Stored data entries:
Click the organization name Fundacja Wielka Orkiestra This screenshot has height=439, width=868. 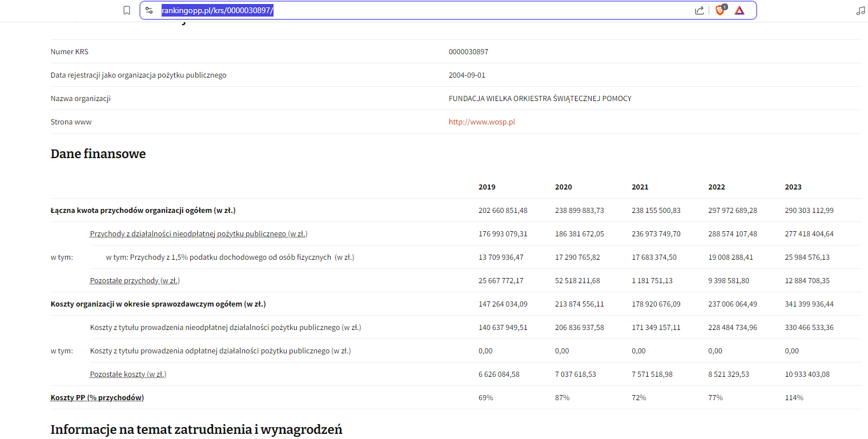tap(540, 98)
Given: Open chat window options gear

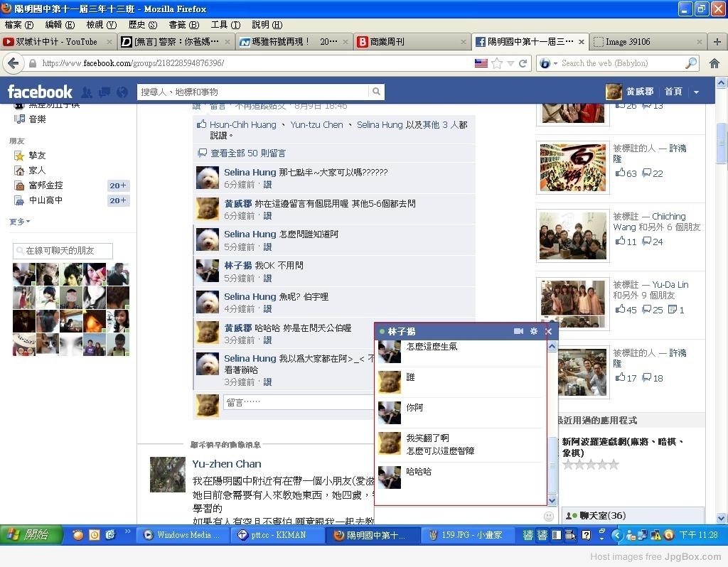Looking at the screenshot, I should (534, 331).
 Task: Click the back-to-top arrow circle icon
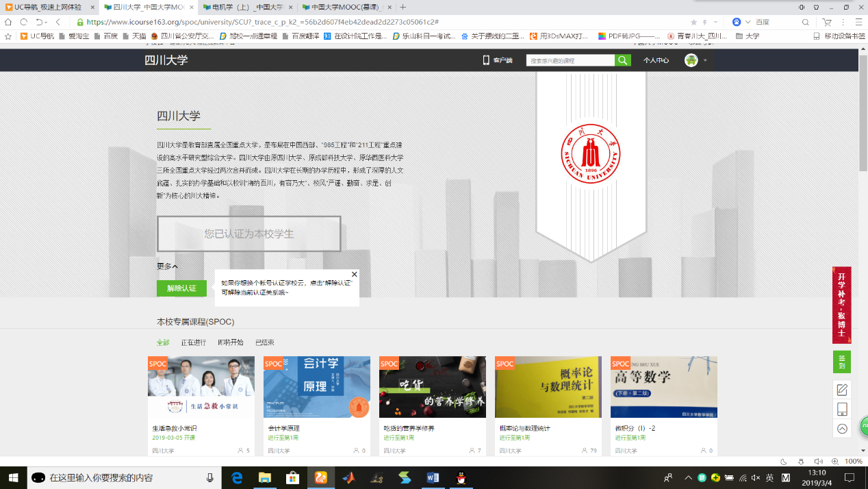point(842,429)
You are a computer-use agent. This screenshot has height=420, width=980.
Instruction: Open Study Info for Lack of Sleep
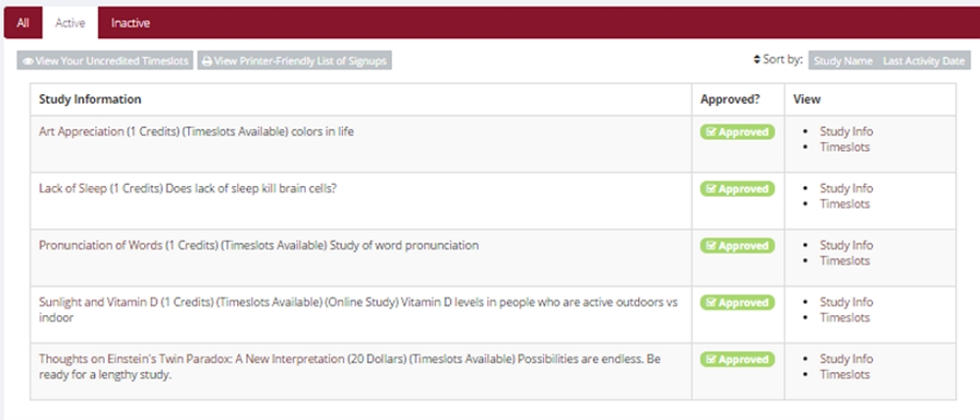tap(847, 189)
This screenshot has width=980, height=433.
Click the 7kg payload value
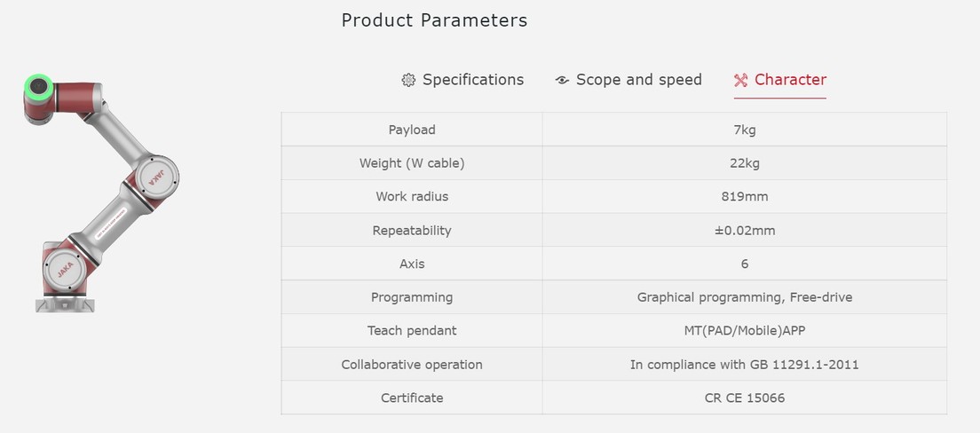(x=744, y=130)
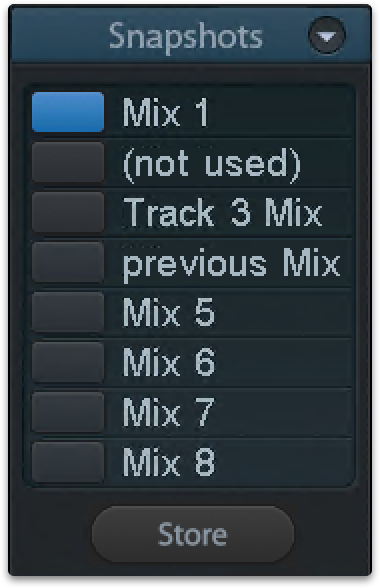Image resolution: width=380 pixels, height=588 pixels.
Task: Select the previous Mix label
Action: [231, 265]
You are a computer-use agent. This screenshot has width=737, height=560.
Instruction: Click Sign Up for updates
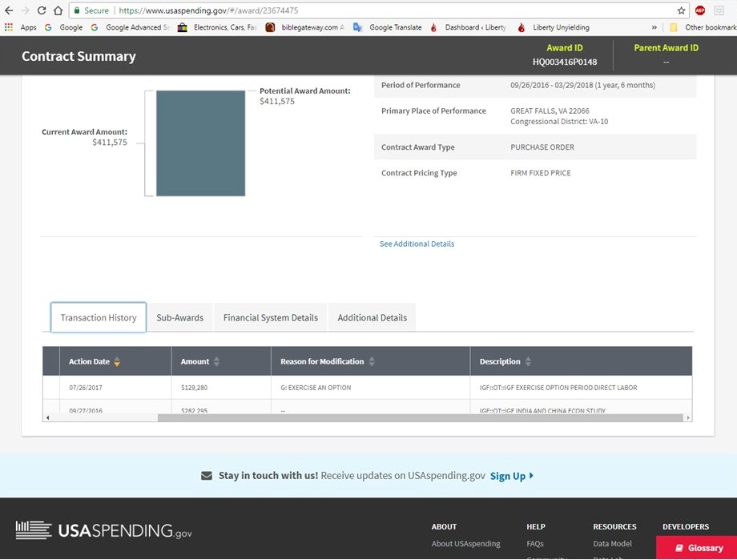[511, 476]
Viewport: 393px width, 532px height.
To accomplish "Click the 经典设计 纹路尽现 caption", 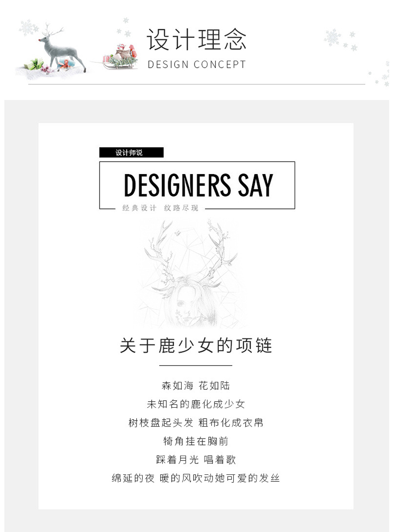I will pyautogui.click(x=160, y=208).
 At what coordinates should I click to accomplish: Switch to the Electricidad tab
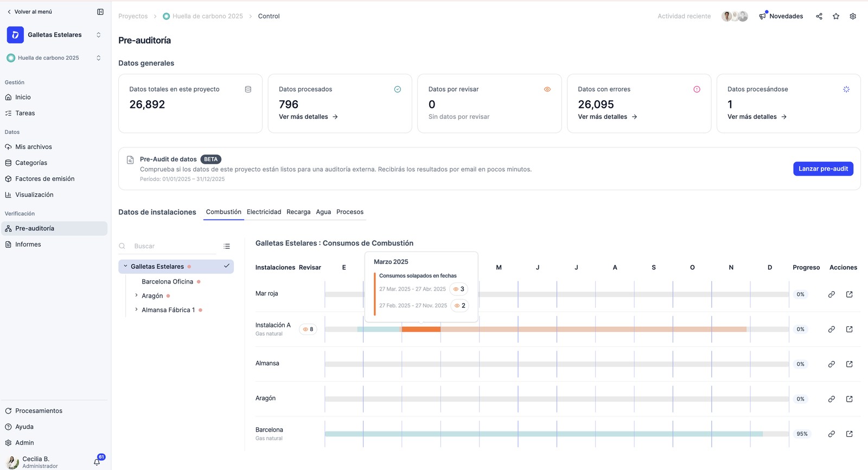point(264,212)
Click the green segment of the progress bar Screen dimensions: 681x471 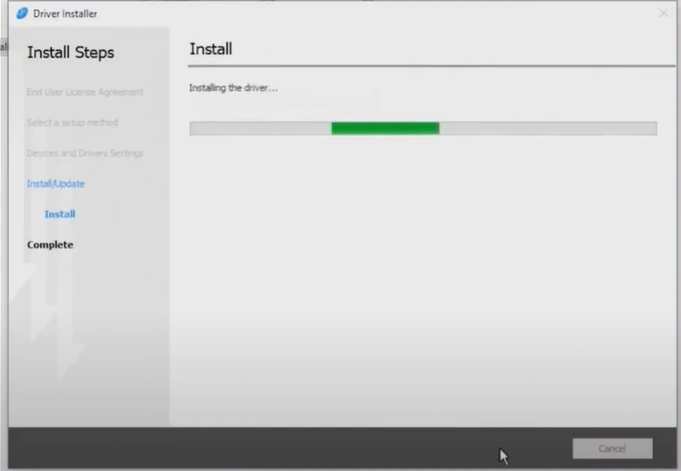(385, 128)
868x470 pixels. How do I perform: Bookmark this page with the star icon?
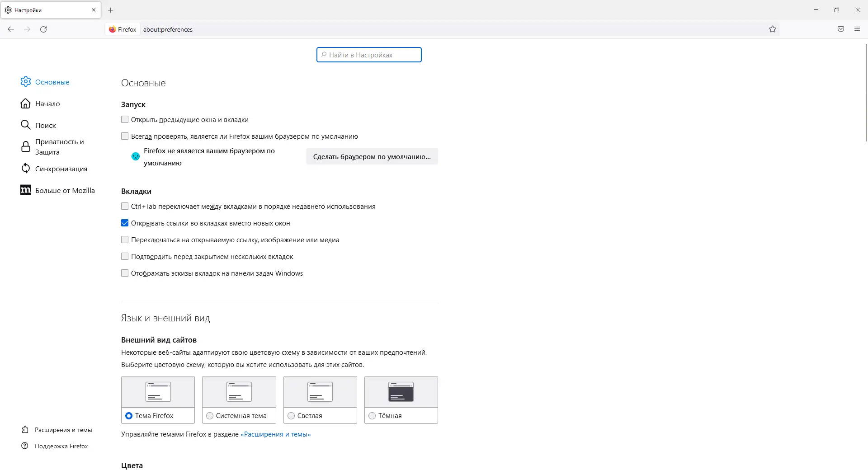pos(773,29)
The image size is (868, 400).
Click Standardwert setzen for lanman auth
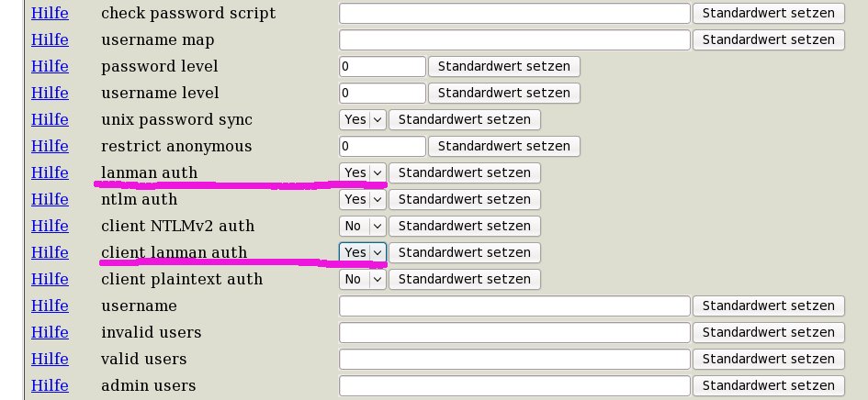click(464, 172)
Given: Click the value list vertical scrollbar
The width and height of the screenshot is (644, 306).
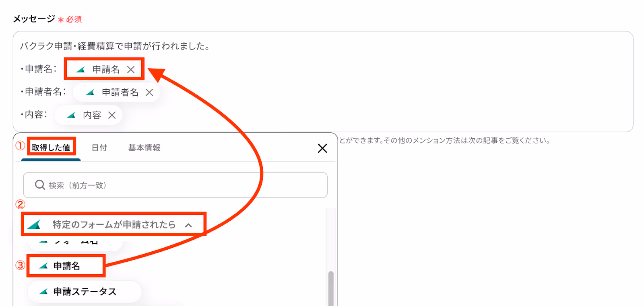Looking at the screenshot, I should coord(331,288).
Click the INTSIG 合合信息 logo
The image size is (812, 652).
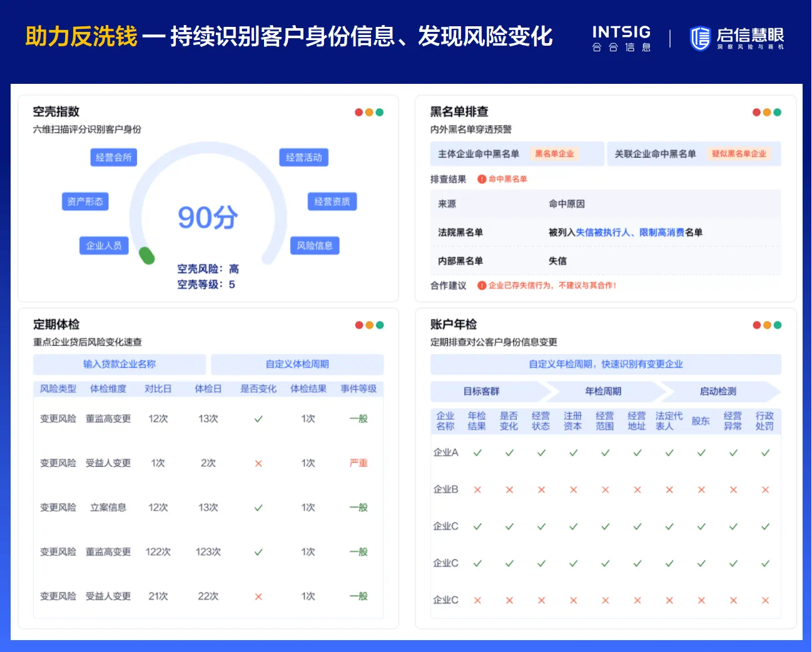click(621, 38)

Task item - If the string "computer" appears in a line of the data above, that line counts. State how many such lines there are and nothing more.

Written reply - 2